On May 2, 1975, plaintiff purchased an insurance policy from defendant’s agent (Welker) which covered a certain automobile. Prior to April 27, 1976, Southwestern sent plaintiff a notice that the premium payment for coverage was due on or before May 2, 1976. On April 27, 1976, plaintiff purchased a truck. An employe of the company that sold plaintiff the truck contacted Welker’s office to secure insurance coverage on the truck and to request that the U.S. National Bank be shown as the loss-payee on the policy. In a memo dated April 27, 1976, Welker notified Southwestern of the change of coverage from the car that had previously been covered to the new truck. On the same date Welker sent an "Auto Insurance Binder” to the U.S. National Bank as lienholder, which informed the bank that plaintiff had secured collision insurance on the truck and the amounts of coverage, and stated "Please accept this as 30 day binder.” On May 23, 1976, the truck was damaged in a collision. Southwestern refused to pay plaintiff, arguing that the act of Welker on April 27, 1976, was an amendment to the old policy and since plaintiff had not paid the premium that was due on May 2, 1976, he was not covered.

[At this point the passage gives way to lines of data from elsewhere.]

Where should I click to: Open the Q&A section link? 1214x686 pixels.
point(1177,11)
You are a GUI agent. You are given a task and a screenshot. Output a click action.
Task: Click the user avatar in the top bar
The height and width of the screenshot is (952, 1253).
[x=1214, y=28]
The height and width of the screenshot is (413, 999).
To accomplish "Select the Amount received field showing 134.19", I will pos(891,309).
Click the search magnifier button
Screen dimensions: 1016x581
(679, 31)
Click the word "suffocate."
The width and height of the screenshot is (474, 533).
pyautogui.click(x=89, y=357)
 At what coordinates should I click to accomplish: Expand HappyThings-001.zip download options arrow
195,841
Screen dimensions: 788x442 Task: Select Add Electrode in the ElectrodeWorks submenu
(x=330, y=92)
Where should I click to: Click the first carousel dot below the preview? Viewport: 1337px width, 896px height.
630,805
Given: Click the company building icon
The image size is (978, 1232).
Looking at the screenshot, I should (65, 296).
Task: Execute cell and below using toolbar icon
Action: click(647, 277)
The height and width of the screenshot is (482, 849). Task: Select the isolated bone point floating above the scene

On these facts plaintiff’s amended complaint alleged as a cause of action against Welker that, inter alia, "* * * plaintiff and defendant * * * agreed to procure collision coverage on plaintiff’s 1976 pickup. On or about that date, defendant issued a binder to plaintiff’s bank indicating full collision coverage with [812]*812Southwestern Insurance Company.” The complaint further alleges that "[d]efendant failed to procure insurance or to inform plaintiff of its failure to procure insurance * * *.” Welker’s answer admits he obtained an insurance change on plaintiff’s insurance policy with Southwestern and raises as an affirmative defense the following. "Any property damage sustained by plaintiff was the direct result of his own fault in failing to pay his insurance policy premiums to Southwestern * * * when due.” The court granted a directed verdict in favor of Welker on this cause of action, and plaintiff does not cross-appeal from the judgment entered on that verdict.
Plaintiff’s cause of action against Southwestern states "* * * in the event proof on trial should establish that coverage was accepted by Southwestern * * * plaintiff alleges: * * * On or about May 2, 1975, defendant issued its insurance policy covering the plaintiff’s automobile.” And, "[o]n or about April 27, 1976, defendant through [Welker] * * * issued a vehicle endorsement change on plaintiff’s insurance policy changing the vehicle insured to a 1976 Chevrolet pickup truck and adding collision coverage.” Southwestern’s answer denied an endorsement change and alleged as an affirmative defense that "[t]he policy of insurance issued to plaintiff by this defendant lapsed on May 2, 1976, due to plaintiff’s failure to pay premiums,” that plaintiff at no time had tendered payment, and that a renewal notice was timely sent. On this cause of action the court granted a directed verdict in favor of plaintiff from which Southwestern appeals.1 We reverse.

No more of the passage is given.